COSA FARE:
1) Riscrivi come elenco il paragrafo dell'intervista a Elisabeth Cutler che comincia con «Nei miei dischi mi piace», conservandone i fatti principali.
2) Riprendi l'intervista a Elisabeth Cutler dopo l'ultima frase riportata e portala avanti.

ESTRATTO DELLA PAGINA:
Slow Release, il nuovo album di Elisabeth Cutler
Elisabeth Cutler ha un sorriso gentile e deciso al tempo stesso.
Arrivo trafelata al Bar del Neurone di Bologna per l’intervista e la trovo ancora a tavola con il suo percussionista, Massimiliano di Loreto, a gustare piatti nostrani e un bicchiere di vino rosso.
Elisabeth è nata Boston, è cresciuta musicalmente a Nashville, e alla fine si è innamorata dell’Italia.
Tanto da registrarci il suo quinto album, Slow release, un incantevole scrigno di melodie folk-acustiche, che si apre anche all’improvvisazione jazz.
Mi siedo davanti a lei e accendo il registratore. Continua a sorridere e mi sento subito a mio agio, capisco che ha voglia di parlare con rilassatezza come a un’amica ma soprattutto parlare di musica con l’entusiasmo di chi suona da tanti anni ma non smette di sorprendersi.
Cosa ci racconta questo album della vita di Elisabeth Cutler? E cosa è cambiato, se è cambiato, nella sua musica?
Nei miei dischi mi piace sempre raccontare una storia, un periodo della mia vita. Quest’ultimo si chiama Slow Release, ‘Rilascio Lento’, il tema è… lasciarsi alle spalle qualcosa. Può trattarsi di oggetti, vizi, sentimenti… nel mio caso amori, uomini! C’è infatti una storia d’amore, in questo disco.

DATI REGISTRATI:
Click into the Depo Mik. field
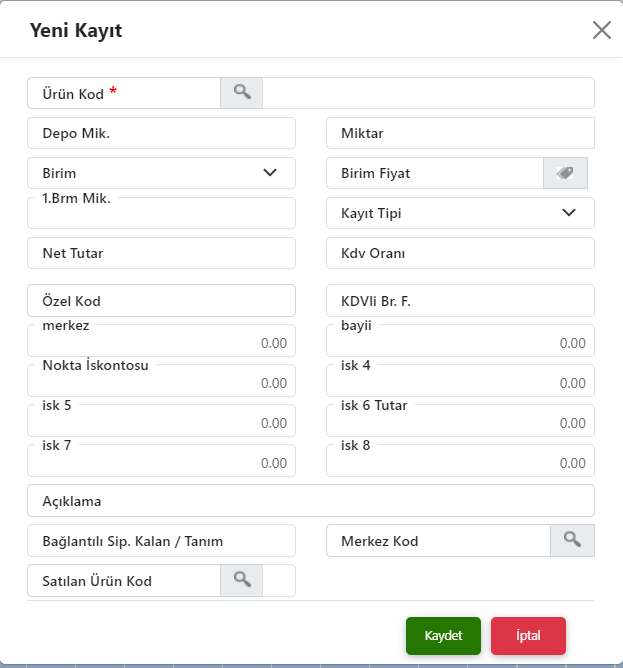 pos(162,133)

RISPOSTE ALL'ESERCIZIO:
1)
- Nei suoi dischi Elisabeth Cutler racconta sempre una storia, un periodo della sua vita.
- L'ultimo album si intitola Slow Release, cioè "Rilascio Lento".
- Il tema è lasciarsi alle spalle qualcosa, come oggetti, vizi o sentimenti. Nel suo caso si tratta di amori e di uomini.
- Nel disco c'è una storia d'amore.

2)
E’ stata una bella esperienza realizzarlo, devo ringraziare anche il mio produttore Filippo de Laura, che ha saputo interpretare molto bene il mio genere, le sensazioni della mia musica. Dopo quattro dischi a Nashville, Tennesee, per questo mio quinto avevo da subito le idee più chiare, mi sono sentita molto più ispirata e indipendente, forte dell’esperienza. Abbiamo registrato per otto settimane, ed è stato molto divertente.
C’è una frase di Deep in Blue che mi è piaciuta molto : “A woman is free – to do as she pleases here is no reason to explain her feelings, her moods and mysteries.” : è da qui che nascono le tue canzoni? Dalla volontà di esprimere qualcosa di difficile da spiegare diversamente: l’interiorità, le emozioni?
Quando scrivo un brano provo a stare dentro un’emozione. Come in Deep in Blue…descrive un momento, quello in cui ti trovi sola con te stessa e ti senti bene, forse solo un po’ malinconica. Ma penso che la malinconia non sia un sentimento negativo, non vuol dire essere depressi.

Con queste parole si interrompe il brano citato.